About a year ago, I did two things in quick succession – I went to London (after not visiting England since I left at the age of 4, some 23 years ago), and then pretty quickly afterwards I read Neverwhere, a Neil Gaiman novel set in a fictionalised London Underground, using some of the shut down stations for its inspiration (among other things).
Ever since then, I’ve been really fascinated by the whole concept of all these shut down stations, and am slowly learning just how many have been shut down, for what reasons, and what has become of them. Earlier today I discovered some articles on the extremely interesting londonist.com that looked into this very topic, and found this amazing picture:

Click to see the full size. Created by Dylan Maryk, this tube station map is labelled only with tube stations which no longer exist – time capsules of the era in which they were used. For more information on it, visit http://londonist.com/2013/06/alternative-tube-maps-ghost-stations-on-the-london-underground.php which is also where I found this image.
Pretty impressive, huh?
Many of these old tube stations are now bricked off and difficult to access, looking perhaps a little like this inside:

Looks vaguely familiar, doesn’t it? Taken from http://londonist.com/2011/08/inside-a-ghost-tube-station-brompton-road.php?showpage=13#gallery-1
I also found this page – http://londonist.com/2011/02/what-shall-we-do-with-the-old-tube-station.php – to be quite interesting, as it looks at a few different stations and what they have become since they closed down. I’d love to go to some of these places and visit them, see if it is easy to recognise the station architecture still.

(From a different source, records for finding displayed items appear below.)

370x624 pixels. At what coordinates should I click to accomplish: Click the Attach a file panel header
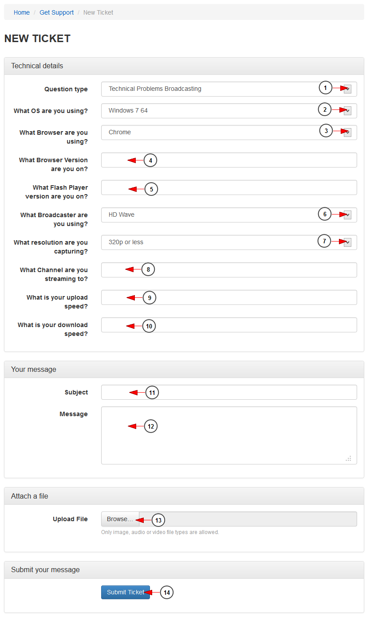click(184, 496)
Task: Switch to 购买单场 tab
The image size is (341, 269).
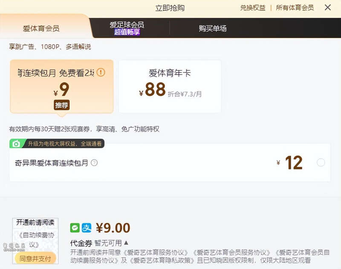Action: pos(212,28)
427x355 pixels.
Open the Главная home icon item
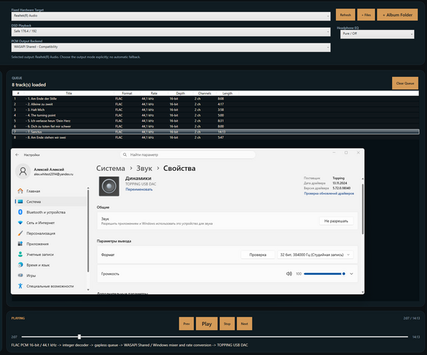[20, 191]
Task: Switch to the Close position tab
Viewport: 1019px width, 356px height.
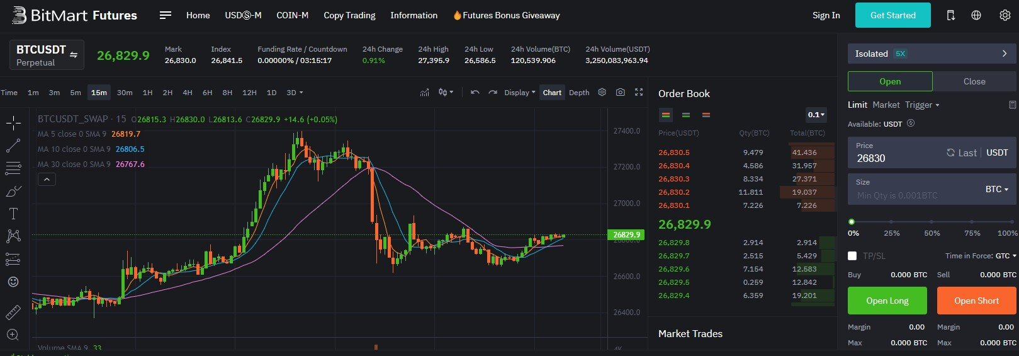Action: (x=974, y=81)
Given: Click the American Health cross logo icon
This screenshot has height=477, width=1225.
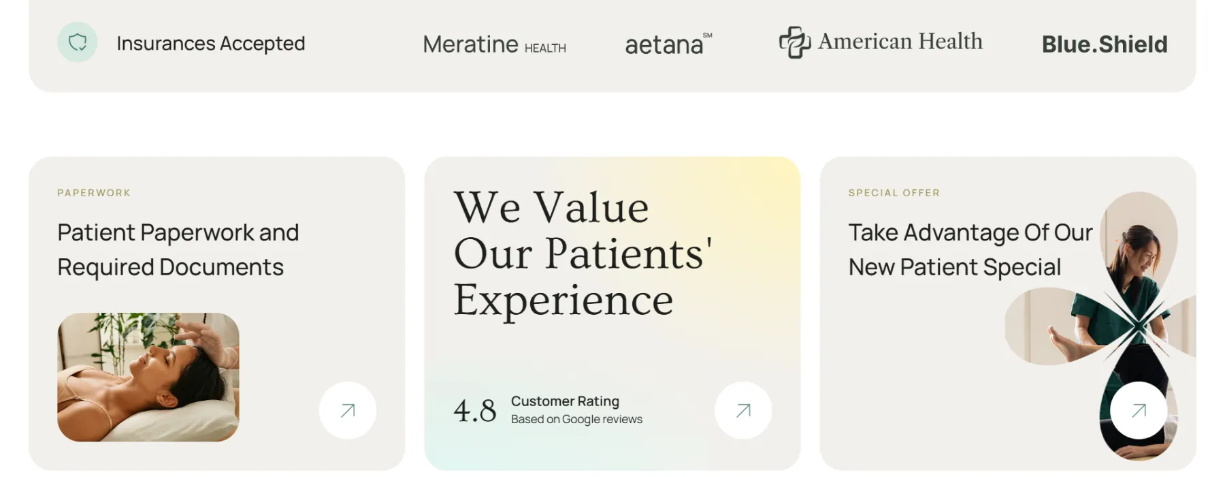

My interest in what lies beneath London will only grow though, and one book that has caught my interest is Peter Ackroyd’s London Under. This book looks at not just the tube stations but all the history lying underneath the great city, from Roman amphitheatres to Victorian sewers, Bronze Age trackways, the monastery of Whitefriars and so much more. I haven’t yet got my hands on this one, but when I do I suspect I’ll gobble it up in a single sitting.
It’s really no wonder that so many stories can and do come from the London Underground, with so much history there. When I think of how many other cities around the world must have their own stories to tell…it makes me yearn to put on both my historian and writer caps, and start seeing these things with my own eyes!
What stories do you know of the London Underground? What about any cities where you live – do they have their own hidden pasts?